Search for a balanced solution
Shrestha has been holding continuous discussions with Finance Ministry officials and SEBON board members. According to sources, the talks focus on addressing staff concerns and finding a practical solution that can bring normal work back to the board.
His active involvement has softened the protesting employees’ stance. Staff, who earlier stopped board members from entering the office, are now helping create space for internal discussions.
First open talk after protest
On Friday, for the first time since the protest began, SEBON’s chairman and board members met face-to-face with employees to listen to their complaints. Shrestha had earlier met staff several times informally, but this was the first group discussion since tensions escalated.
During the meeting, employees explained their side of the story and requested board support. After hearing them, the chairman called for a board meeting on Sunday evening to discuss possible solutions.
Main issue behind the protest
The protest began after the Finance Ministry ordered the cancellation of two major employee funds — the Welfare Fund and the Security Fund — which had been providing various benefits to staff. The ministry also directed SEBON to recover all the money given under those schemes, calling them unlawful.

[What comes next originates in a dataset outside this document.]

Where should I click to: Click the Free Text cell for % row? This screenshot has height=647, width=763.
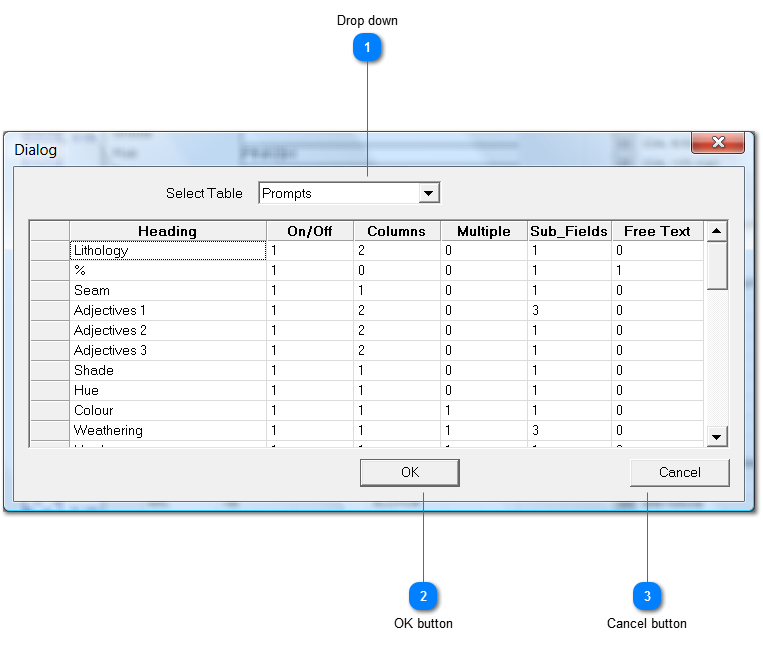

Board members, however, argue that the decision is unfair. They say the funds were created legally under past board decisions and that employees are now being treated as if they committed corruption. Some board members believe the Finance Ministry has gone too far, creating fear and pressure among staff.
Possible legal move
A few members have suggested exploring legal ways to defend employees’ rights. They say SEBON cannot remain silent if its own staff face injustice from the government.
Ministry remains firm
The Finance Ministry, meanwhile, has not shown any sign of taking back its decision. It insists that all past benefits must be returned and that SEBON must seek ministry approval before making any new financial commitments.
As a result, the protest continues, and the board’s work remains stalled. However, with the chairman’s renewed effort and the upcoming board meeting, there is growing hope that a middle-ground agreement could finally reopen SEBON’s operations.